◆ What the exercise asks: Word for word, quote the lines from the one containing "Over ons (322, 2480)" to the end of the entries below, including both. Leave pictures out.

(Extracted data entries)
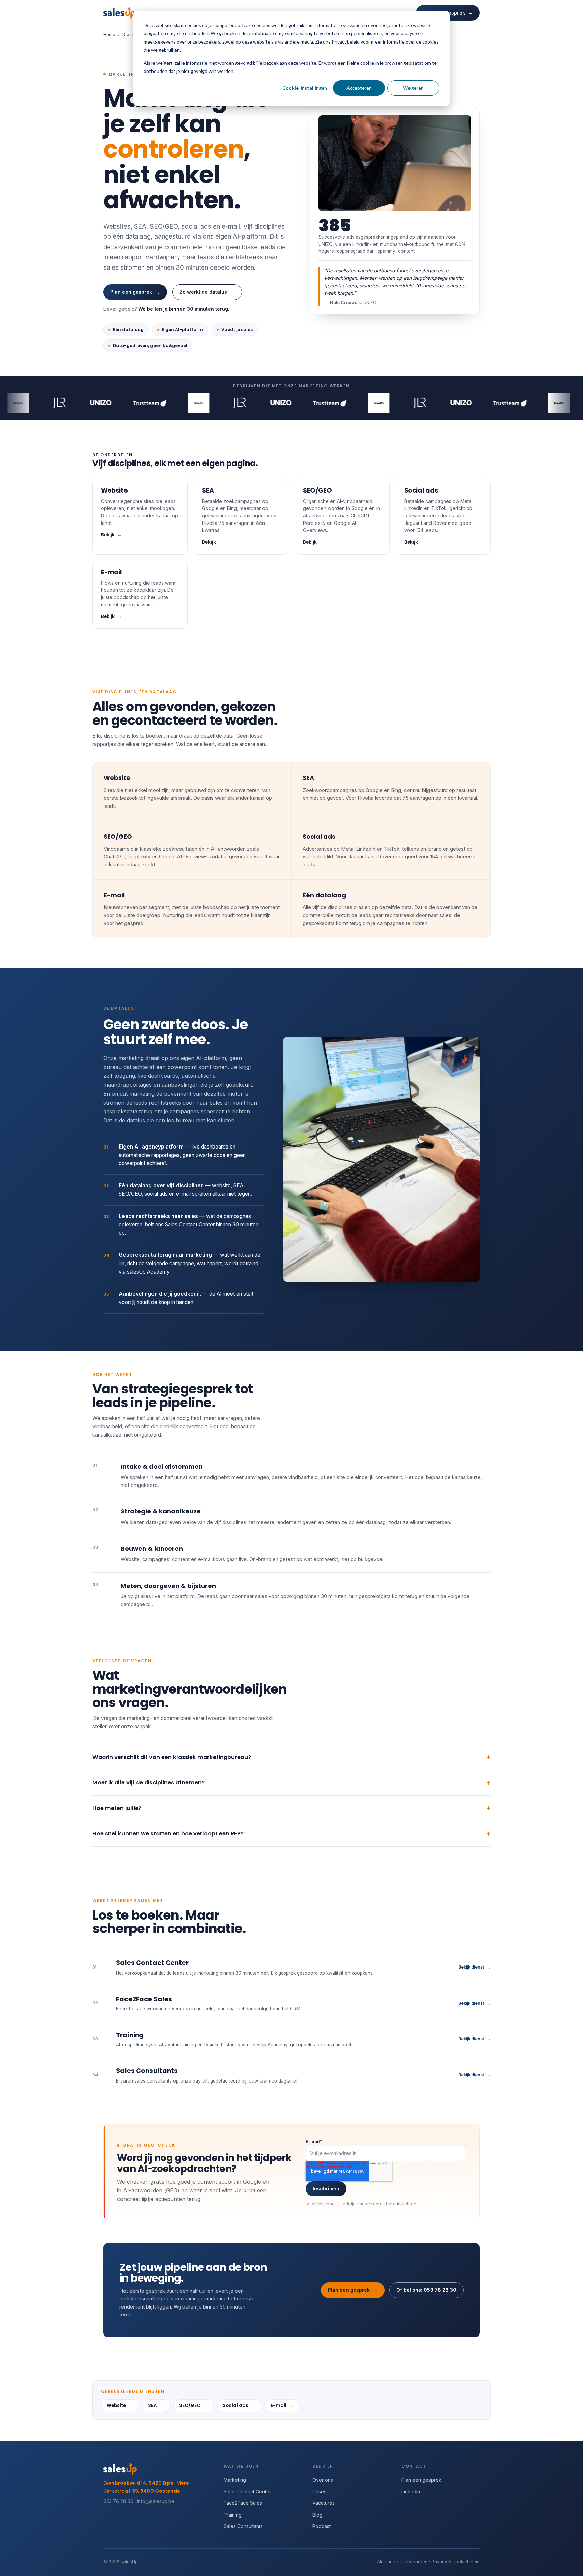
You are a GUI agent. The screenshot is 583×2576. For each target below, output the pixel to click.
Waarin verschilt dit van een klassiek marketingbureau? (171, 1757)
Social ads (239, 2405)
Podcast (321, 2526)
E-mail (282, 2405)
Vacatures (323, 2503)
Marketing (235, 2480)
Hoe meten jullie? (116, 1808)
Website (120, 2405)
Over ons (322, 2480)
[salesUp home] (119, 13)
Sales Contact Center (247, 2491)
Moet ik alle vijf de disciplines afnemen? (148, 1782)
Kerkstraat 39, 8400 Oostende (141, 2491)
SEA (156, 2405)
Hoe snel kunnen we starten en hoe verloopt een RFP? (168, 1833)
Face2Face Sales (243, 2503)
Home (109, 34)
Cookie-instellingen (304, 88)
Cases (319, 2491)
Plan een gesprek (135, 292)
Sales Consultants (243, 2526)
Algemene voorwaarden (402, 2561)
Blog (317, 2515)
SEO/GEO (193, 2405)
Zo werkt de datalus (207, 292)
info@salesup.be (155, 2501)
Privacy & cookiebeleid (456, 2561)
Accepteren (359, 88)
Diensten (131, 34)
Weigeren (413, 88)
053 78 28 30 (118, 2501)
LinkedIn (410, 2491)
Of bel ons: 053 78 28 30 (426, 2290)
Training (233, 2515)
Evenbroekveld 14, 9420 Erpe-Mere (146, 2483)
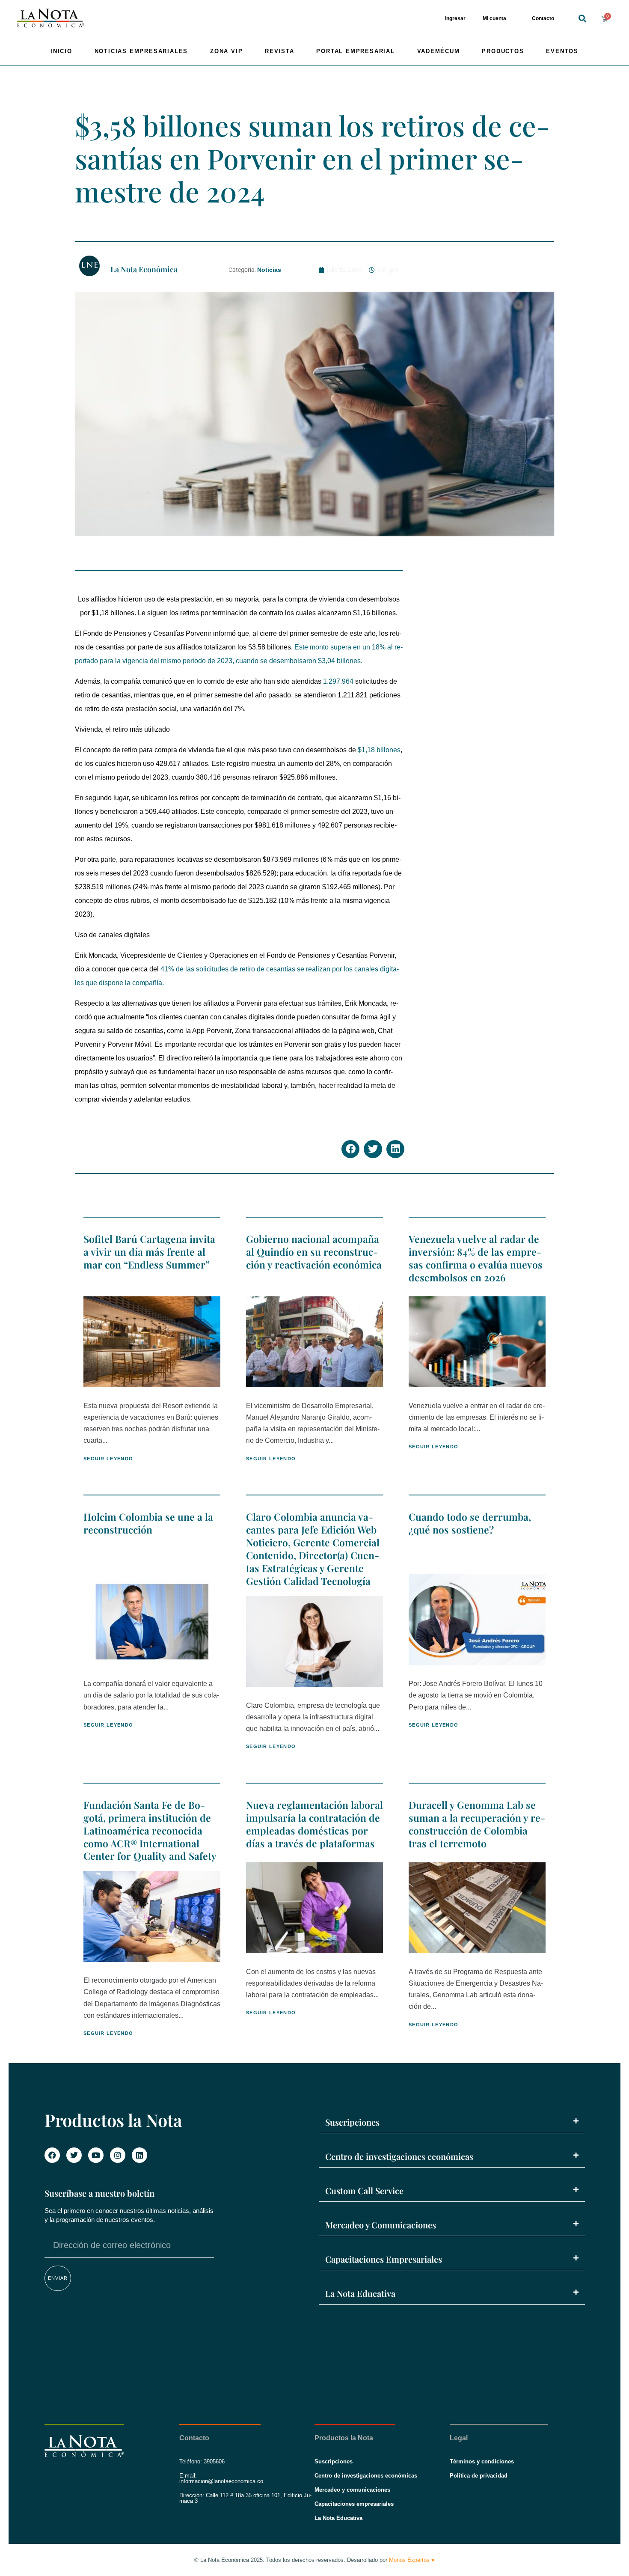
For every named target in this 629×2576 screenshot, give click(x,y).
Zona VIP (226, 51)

◆ Task response:
Over ons (322, 2480)
[salesUp home] (119, 13)
Sales Contact Center (247, 2491)
Moet ik alle vijf de disciplines afnemen? (148, 1782)
Kerkstraat 39, 8400 Oostende (141, 2491)
SEA (156, 2405)
Hoe snel kunnen we starten en hoe verloopt een RFP? (168, 1833)
Face2Face Sales (243, 2503)
Home (109, 34)
Cookie-instellingen (304, 88)
Cases (319, 2491)
Plan een gesprek (135, 292)
Sales Consultants (243, 2526)
Algemene voorwaarden (402, 2561)
Blog (317, 2515)
SEO/GEO (193, 2405)
Zo werkt de datalus (207, 292)
info@salesup.be (155, 2501)
Privacy & cookiebeleid (456, 2561)
Accepteren (359, 88)
Diensten (131, 34)
Weigeren (413, 88)
053 78 28 30 (118, 2501)
LinkedIn (410, 2491)
Of bel ons: 053 78 28 30 (426, 2290)
Training (233, 2515)
Evenbroekveld 14, 9420 Erpe-Mere (146, 2483)
For every named target in this 629×2576 screenshot, give click(x,y).
Zona VIP (226, 51)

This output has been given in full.